===== Listed records =====
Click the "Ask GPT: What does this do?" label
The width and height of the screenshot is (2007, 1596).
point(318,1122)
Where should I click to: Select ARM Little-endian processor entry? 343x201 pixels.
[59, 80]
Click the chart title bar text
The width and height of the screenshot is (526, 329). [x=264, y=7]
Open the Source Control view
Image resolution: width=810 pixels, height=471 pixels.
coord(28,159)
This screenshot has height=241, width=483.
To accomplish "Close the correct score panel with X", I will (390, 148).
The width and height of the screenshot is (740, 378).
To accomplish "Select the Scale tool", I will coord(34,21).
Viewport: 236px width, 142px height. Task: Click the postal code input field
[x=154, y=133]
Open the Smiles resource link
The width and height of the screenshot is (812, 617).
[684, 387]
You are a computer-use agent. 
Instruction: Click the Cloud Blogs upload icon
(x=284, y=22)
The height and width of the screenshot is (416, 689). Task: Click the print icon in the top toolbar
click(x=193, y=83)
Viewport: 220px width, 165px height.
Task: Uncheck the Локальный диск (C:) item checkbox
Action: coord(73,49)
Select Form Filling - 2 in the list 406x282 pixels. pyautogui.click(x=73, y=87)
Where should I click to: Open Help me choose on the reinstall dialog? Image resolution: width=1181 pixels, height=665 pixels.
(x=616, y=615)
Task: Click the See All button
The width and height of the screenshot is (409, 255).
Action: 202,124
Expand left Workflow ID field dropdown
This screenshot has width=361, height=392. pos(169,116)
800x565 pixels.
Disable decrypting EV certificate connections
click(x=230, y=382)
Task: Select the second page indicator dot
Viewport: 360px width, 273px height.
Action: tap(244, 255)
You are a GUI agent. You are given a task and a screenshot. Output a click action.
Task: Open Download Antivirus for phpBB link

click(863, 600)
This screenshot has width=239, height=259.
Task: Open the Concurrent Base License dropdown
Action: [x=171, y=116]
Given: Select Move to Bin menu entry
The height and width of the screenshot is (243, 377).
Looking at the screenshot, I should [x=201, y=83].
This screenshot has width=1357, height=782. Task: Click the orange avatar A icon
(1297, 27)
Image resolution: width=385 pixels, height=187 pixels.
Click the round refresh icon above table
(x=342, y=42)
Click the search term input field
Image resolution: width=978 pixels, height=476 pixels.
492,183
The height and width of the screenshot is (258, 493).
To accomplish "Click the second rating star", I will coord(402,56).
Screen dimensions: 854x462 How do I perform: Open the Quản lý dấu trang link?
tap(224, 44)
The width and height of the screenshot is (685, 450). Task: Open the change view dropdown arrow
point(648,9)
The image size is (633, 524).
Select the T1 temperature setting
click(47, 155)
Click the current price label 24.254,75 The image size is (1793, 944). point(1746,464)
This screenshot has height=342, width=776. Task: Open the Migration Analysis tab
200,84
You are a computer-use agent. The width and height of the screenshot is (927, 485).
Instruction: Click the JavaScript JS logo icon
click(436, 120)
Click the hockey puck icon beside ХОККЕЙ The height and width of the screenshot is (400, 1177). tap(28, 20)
=====
_Problem statement:_
For the word "computer", say how many lines of the records above contain it. Reply with the number alone.

_Result for this exercise:_
2